▶ **Page extract**
Machine Learning operations (let’s call it mlOps under the current buzzword pattern xxOps) are quite different from traditional software development operations (devOps). One of the reasons is that ML experiments demand large dataset and model artifact besides code (small plain file).

This post presents a solution to version control machine learning models with git and dvc (Data Version Control).

And following features will come along with this solution:

  1. ML models are persisted with scalability, security, availability, virtually unlimited storage space
  2. ML model are under version control i.e. any specific version of it can be conveniently tagged and accessed
  3. Auditability, transparency, reproducibility of ML model can be ensured by version controlling dataset, analytical code alongside it
  4. New experiemts can be initialized quickly and collaboratively based on the existing model setting

Git and DVC

The solution includes two layers of version control:

  1. git: handles code and metadata (of dataset and model artifact)

▶ **Entries**
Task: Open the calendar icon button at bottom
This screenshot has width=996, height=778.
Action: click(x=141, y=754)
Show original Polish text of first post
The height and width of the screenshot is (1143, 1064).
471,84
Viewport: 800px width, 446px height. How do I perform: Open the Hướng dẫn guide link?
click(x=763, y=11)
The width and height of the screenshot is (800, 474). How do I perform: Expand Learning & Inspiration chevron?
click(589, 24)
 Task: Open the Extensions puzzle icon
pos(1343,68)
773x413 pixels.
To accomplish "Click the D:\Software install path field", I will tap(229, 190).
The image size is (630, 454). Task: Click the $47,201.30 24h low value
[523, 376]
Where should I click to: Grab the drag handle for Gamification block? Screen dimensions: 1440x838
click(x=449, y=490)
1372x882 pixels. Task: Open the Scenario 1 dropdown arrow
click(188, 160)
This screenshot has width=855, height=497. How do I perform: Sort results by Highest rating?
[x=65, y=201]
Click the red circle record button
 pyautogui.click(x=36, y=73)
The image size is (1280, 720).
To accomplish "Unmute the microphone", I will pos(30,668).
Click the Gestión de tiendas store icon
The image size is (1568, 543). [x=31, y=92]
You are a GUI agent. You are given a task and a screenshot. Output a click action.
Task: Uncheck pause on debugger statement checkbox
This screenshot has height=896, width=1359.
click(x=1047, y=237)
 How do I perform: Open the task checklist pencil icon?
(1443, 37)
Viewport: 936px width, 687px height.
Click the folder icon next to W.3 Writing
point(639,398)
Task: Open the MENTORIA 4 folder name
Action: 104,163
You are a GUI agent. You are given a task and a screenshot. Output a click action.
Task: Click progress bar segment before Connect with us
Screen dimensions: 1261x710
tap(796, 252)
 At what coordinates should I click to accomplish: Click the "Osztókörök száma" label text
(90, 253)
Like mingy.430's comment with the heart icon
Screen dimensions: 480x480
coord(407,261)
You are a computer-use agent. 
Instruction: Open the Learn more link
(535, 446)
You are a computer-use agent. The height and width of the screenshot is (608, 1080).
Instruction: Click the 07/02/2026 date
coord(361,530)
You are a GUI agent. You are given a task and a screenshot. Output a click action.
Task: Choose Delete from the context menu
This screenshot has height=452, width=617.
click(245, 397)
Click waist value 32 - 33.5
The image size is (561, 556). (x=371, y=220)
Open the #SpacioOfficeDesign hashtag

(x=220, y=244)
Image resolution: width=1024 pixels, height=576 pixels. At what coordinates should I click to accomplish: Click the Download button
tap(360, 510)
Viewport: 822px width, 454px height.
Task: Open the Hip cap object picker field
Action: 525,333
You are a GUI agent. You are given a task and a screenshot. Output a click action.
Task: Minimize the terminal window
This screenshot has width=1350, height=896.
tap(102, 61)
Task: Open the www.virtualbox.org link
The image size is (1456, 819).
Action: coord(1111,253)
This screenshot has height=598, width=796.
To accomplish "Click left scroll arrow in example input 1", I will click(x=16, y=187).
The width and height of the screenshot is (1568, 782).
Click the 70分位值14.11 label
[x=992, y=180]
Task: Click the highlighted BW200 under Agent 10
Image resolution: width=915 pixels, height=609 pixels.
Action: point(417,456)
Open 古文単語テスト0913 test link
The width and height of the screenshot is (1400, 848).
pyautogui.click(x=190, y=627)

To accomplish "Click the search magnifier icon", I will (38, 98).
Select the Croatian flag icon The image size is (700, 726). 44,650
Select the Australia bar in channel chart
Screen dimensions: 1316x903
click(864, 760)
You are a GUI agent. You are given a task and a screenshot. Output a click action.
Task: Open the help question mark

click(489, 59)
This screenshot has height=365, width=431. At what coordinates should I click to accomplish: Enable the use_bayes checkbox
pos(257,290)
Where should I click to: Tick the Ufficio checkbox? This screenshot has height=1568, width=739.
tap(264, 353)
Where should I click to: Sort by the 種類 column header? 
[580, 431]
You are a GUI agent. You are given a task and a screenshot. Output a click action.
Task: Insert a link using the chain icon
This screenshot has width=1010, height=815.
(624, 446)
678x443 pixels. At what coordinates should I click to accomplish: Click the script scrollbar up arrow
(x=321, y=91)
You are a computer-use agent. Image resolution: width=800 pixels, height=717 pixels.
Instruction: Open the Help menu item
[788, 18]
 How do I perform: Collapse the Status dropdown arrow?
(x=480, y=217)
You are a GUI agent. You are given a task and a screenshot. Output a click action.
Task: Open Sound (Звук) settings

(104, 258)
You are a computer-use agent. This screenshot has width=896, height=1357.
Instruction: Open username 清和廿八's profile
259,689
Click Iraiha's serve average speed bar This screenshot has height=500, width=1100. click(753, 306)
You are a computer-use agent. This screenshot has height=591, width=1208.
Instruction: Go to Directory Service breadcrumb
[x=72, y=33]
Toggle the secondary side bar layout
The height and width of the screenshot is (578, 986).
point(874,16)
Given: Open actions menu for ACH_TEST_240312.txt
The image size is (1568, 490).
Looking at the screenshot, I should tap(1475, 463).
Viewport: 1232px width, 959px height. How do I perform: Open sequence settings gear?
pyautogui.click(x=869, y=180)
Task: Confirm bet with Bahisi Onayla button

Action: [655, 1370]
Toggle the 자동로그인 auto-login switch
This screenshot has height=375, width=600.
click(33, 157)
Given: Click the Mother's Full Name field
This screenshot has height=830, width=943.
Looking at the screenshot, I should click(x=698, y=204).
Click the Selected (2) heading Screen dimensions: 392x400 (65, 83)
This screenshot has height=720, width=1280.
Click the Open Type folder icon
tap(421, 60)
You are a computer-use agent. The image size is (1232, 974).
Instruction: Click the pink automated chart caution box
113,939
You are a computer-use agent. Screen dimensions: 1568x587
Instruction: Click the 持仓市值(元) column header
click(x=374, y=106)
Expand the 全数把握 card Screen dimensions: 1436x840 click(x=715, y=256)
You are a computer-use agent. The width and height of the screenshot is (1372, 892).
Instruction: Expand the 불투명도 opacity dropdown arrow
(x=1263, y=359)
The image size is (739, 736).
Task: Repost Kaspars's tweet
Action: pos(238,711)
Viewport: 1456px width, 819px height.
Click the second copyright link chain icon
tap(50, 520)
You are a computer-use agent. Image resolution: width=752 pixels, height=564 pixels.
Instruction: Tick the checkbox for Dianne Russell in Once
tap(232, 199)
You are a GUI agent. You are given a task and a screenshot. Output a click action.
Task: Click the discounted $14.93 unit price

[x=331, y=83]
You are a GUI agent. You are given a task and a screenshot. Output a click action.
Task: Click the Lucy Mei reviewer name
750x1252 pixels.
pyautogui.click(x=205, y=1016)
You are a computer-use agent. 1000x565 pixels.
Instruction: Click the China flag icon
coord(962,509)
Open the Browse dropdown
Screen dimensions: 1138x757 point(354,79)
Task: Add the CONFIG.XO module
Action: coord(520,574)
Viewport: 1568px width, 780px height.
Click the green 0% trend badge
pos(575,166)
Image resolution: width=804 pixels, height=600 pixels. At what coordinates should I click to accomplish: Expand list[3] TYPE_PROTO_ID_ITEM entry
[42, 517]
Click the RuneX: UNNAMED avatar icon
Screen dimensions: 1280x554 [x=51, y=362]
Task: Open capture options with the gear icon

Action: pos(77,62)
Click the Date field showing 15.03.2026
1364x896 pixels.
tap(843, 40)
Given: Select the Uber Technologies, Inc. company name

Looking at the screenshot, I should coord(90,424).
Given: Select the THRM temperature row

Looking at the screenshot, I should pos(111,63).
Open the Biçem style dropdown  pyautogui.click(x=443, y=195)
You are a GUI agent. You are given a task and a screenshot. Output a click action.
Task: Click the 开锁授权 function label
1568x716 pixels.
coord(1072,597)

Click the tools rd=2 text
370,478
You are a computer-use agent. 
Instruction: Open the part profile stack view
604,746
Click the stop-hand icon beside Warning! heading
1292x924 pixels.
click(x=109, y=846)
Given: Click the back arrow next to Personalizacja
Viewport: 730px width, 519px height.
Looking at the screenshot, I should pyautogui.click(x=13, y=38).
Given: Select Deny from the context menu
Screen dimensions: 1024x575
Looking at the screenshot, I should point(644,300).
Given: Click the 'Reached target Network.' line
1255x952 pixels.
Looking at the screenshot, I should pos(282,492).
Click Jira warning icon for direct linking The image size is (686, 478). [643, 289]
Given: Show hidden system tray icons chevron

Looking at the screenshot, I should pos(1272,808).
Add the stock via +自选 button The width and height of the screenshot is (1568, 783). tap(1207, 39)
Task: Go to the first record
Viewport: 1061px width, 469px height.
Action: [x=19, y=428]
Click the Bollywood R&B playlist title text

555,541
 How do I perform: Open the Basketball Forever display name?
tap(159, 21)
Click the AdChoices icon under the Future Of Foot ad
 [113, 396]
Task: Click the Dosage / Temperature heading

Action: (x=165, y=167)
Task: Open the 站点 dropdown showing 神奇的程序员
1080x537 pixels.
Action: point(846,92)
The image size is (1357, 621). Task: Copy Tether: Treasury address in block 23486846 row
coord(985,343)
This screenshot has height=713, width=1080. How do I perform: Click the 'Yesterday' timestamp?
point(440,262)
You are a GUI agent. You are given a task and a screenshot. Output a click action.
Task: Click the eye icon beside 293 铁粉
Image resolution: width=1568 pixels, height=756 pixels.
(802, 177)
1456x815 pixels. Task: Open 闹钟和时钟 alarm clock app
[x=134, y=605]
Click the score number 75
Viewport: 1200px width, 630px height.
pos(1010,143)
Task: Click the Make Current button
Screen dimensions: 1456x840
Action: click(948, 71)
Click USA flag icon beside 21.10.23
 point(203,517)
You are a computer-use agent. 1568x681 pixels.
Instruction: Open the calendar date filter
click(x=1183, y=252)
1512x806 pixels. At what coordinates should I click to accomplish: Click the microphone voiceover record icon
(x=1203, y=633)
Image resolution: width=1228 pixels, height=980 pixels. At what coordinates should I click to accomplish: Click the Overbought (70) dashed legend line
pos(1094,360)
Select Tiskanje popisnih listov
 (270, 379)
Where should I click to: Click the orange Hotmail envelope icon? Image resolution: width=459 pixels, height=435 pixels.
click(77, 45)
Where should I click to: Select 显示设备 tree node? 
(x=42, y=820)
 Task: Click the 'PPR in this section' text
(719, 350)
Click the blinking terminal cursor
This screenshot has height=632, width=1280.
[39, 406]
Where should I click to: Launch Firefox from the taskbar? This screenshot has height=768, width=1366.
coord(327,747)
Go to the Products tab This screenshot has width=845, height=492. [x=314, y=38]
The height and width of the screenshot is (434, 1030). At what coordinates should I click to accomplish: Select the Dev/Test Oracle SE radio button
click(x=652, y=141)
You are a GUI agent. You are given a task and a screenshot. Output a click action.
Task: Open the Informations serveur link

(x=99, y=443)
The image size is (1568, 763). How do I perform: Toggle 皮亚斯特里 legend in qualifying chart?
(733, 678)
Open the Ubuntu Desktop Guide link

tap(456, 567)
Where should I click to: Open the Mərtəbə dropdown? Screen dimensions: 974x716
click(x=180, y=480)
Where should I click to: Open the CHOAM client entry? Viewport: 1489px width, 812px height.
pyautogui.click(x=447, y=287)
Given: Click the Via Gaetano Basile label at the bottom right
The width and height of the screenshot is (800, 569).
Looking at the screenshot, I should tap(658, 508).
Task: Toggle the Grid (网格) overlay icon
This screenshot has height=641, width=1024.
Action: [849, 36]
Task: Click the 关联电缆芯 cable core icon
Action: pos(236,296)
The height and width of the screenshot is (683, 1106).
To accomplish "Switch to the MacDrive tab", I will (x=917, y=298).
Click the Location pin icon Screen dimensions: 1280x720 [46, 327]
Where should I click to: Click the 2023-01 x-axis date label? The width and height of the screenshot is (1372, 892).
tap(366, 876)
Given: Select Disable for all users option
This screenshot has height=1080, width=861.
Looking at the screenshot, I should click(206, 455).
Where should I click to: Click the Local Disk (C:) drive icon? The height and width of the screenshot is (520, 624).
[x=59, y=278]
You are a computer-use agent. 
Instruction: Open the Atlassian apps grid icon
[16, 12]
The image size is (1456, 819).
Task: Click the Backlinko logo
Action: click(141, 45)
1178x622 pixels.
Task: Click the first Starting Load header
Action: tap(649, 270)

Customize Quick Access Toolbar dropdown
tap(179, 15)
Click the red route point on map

▶ **Tasks to carry out**
1 - Decide whether each statement agrees with the post on versioning machine learning models. Answer yes or no for (a), (b) and (c), and quote the deciding words of the post.
(a) The solution uses two layers of version control.
(b) In the solution, git stores the dataset and model artifact files themselves.
(c) ML experiments, like traditional software development, need only code.
2 - According to the post on versioning machine learning models, what does the abbreviation dvc stand for?

▶ **Task results**
1 -
(a) Yes: "The solution includes two layers of version control"
(b) No: "git: handles code and metadata (of dataset and model artifact)"
(c) No: "ML experiments demand large dataset and model artifact besides code (small plain file)"

2 - Data Version Control.